PROBLEM TO SOLVE
The listing below should be printed exactly, though its pictures must not be.
============================================================
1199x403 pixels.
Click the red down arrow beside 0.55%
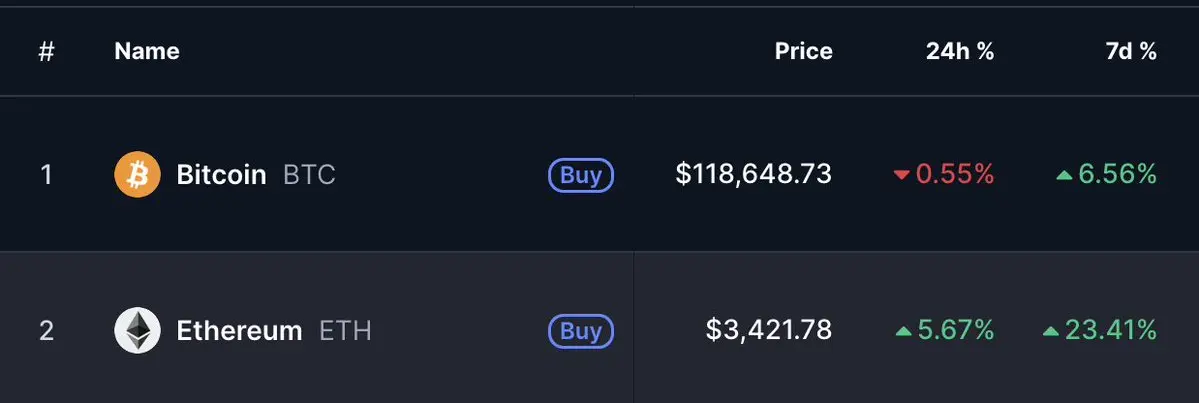[x=902, y=175]
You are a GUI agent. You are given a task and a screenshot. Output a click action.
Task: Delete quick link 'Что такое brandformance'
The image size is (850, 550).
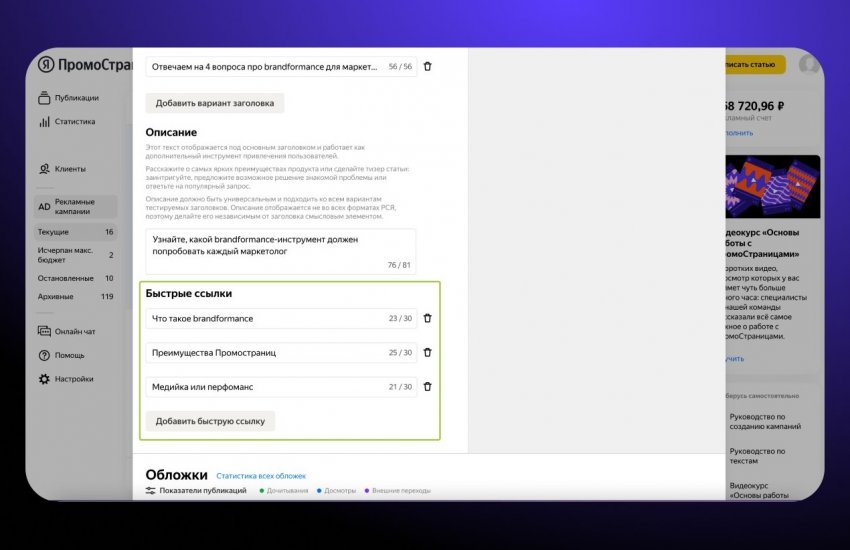tap(428, 318)
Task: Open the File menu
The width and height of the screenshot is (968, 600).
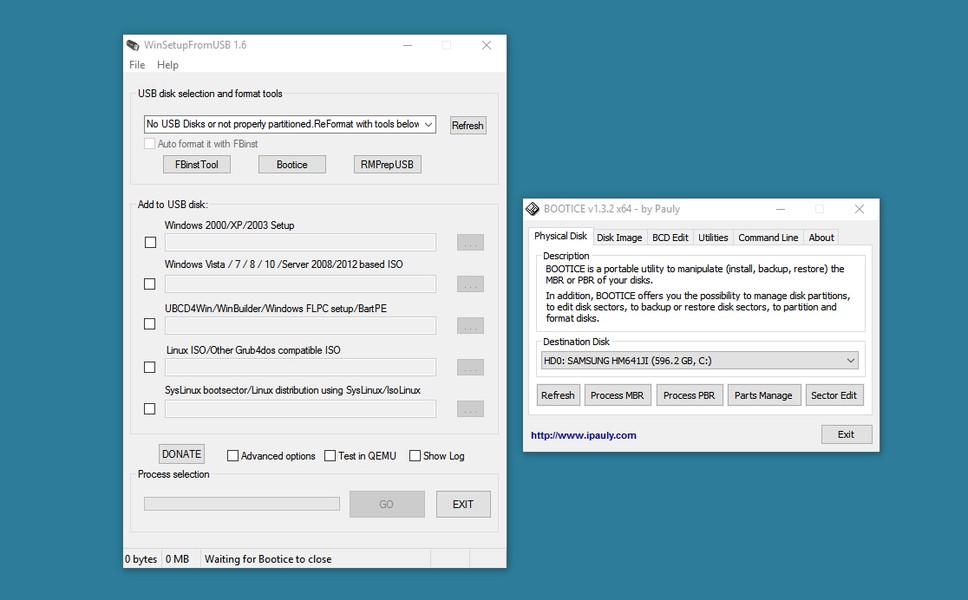Action: 137,65
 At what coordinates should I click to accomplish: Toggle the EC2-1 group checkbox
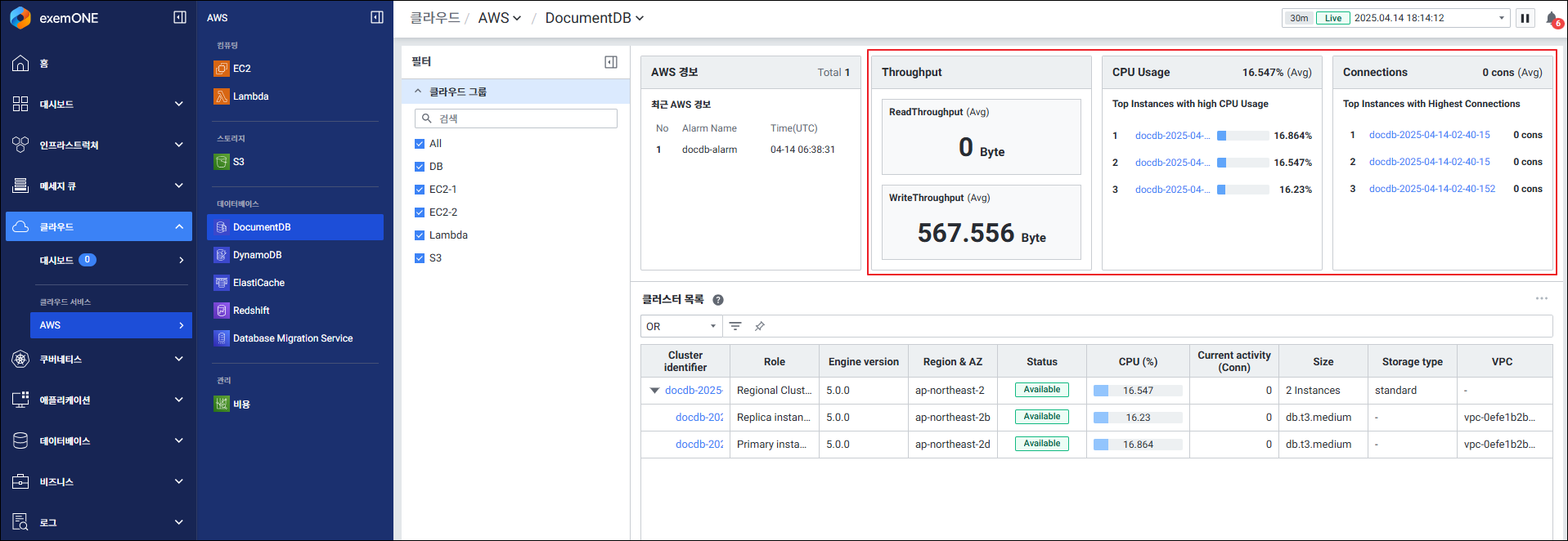point(420,190)
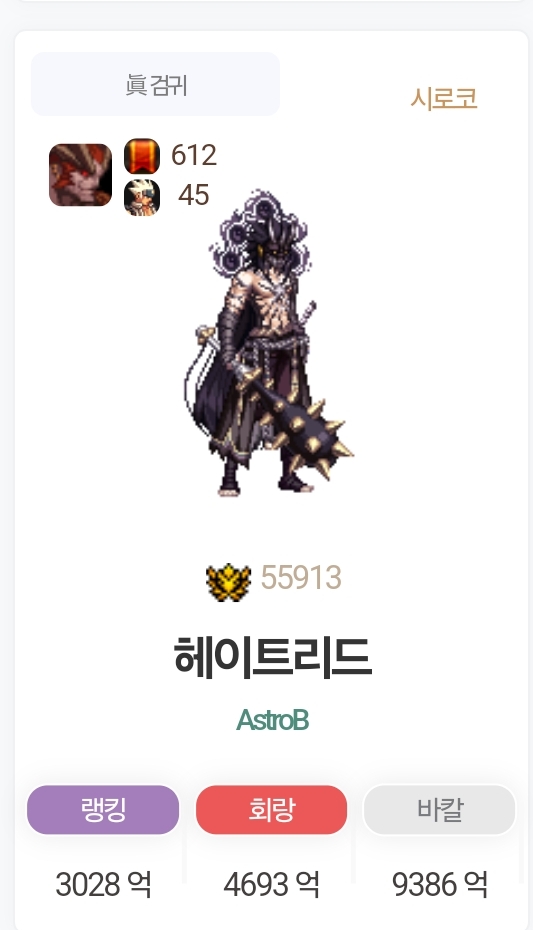Click the red demon face buff icon
This screenshot has width=533, height=930.
(80, 175)
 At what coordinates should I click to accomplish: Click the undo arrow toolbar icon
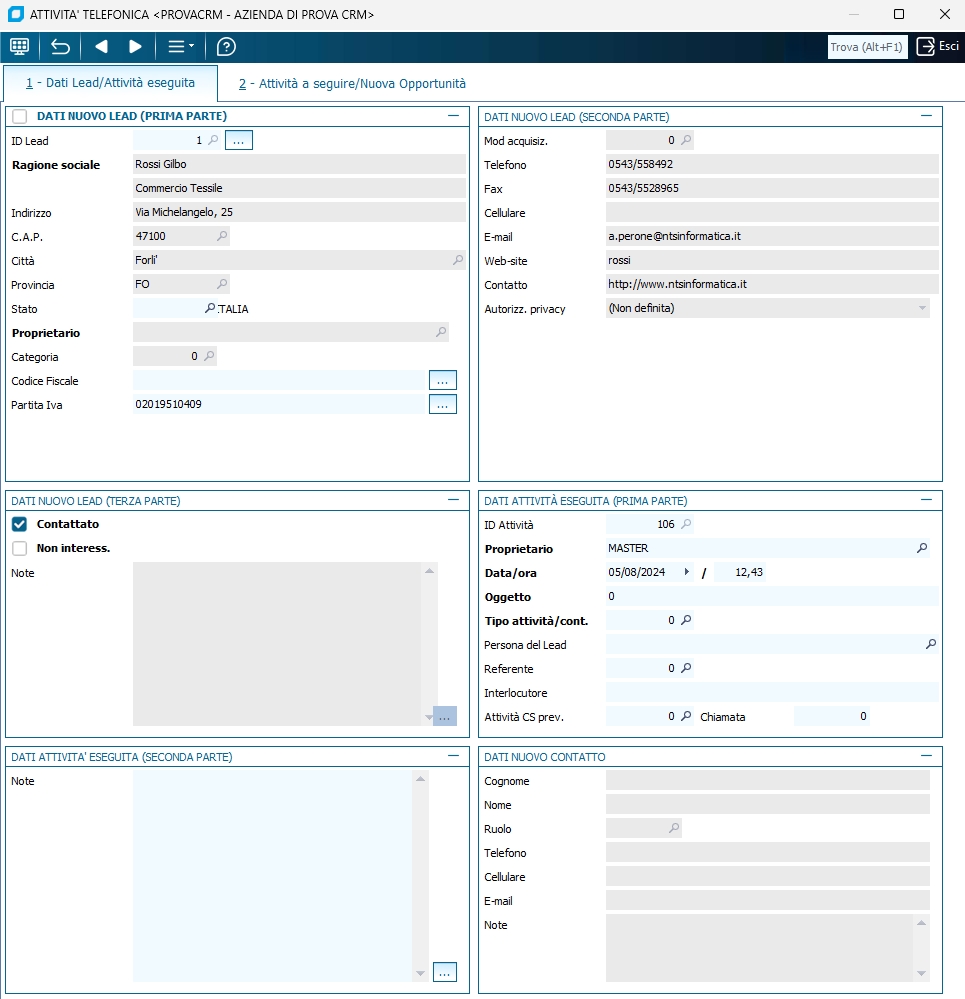click(x=61, y=47)
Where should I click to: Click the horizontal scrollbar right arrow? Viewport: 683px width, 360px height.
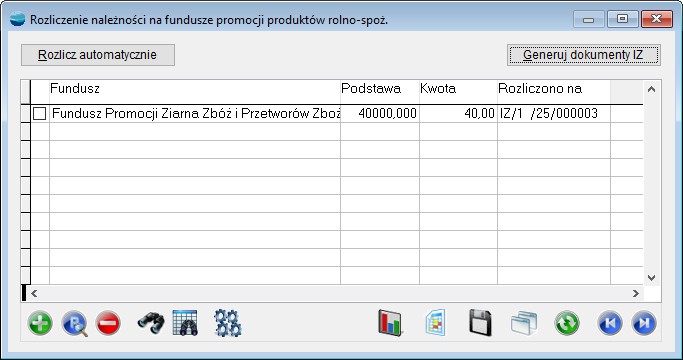pos(636,293)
============================================================
EXERCISE OUTPUT
1199x403 pixels.
Click the red down arrow beside 0.55%
[x=902, y=175]
You are a GUI agent. You are given a task and a screenshot. Output a click action.
Task: Delete quick link 'Что такое brandformance'
The image size is (850, 550).
tap(428, 318)
Task: Open the File menu
The width and height of the screenshot is (968, 600).
Action: 137,65
 At what coordinates should I click to accomplish: Toggle the EC2-1 group checkbox
point(420,190)
Click the red demon face buff icon
This screenshot has width=533, height=930.
(80, 175)
 At what coordinates should I click to accomplish: Click the undo arrow toolbar icon
click(x=61, y=47)
Where should I click to: Click the horizontal scrollbar right arrow? Viewport: 683px width, 360px height.
pos(636,293)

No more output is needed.